Following up on my comment.
Let $\epsilon > 0$. Assume that for all $n$, tere is an event $A_n$ with probability less than $2^{-n}$ such that $|Y|1_{A_n}$ has an expected value at least $\epsilon$.
Consider $B_n=\cup_{p \geq n}{A_p}$. Then the sequence $B_n$ decreases to $C=\lim\,\sup A_n$ which (by Borel-Cantelli) has null measure. So $|Y|1_{B_n}$ is decreasing to $0$, is dominated by the integrable function $|Y|$ but has an expected value at least $\epsilon$.
So there is a $\delta > 0$ such that if $P(A) < \delta$, then $|Y|1_A$ has expected value at most $\epsilon$.

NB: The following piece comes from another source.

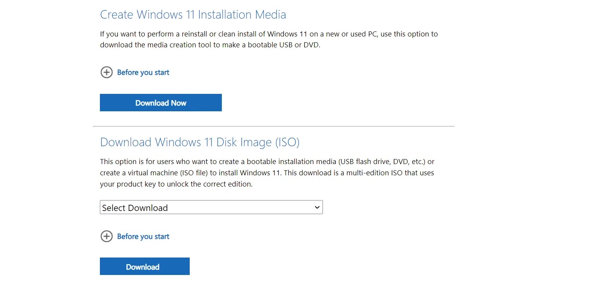The image size is (592, 287).
Task: Click the first Before you start label text
Action: coord(143,72)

Edit: requested clarification.
Let $\epsilon > 0$.
There is $\delta > 0$ such that if any event $A$ has probability at most $\delta$ then $\mathbb{E}[1_A|Y|] \leq \epsilon$.
There is $K > 0$ such that for every $k \geq K$, $n \geq 1$, $X_n > k$ has probability at most $\delta$.
Therefore, for every $k \geq K$, $n \geq 1$, $\mathbb{E}[|Y|1(X_n > k)] \leq \epsilon$. In other words, for all $k \geq K$, $\sup_n\,\mathbb{E}[|Y|1(X_n > k)] \leq \epsilon$.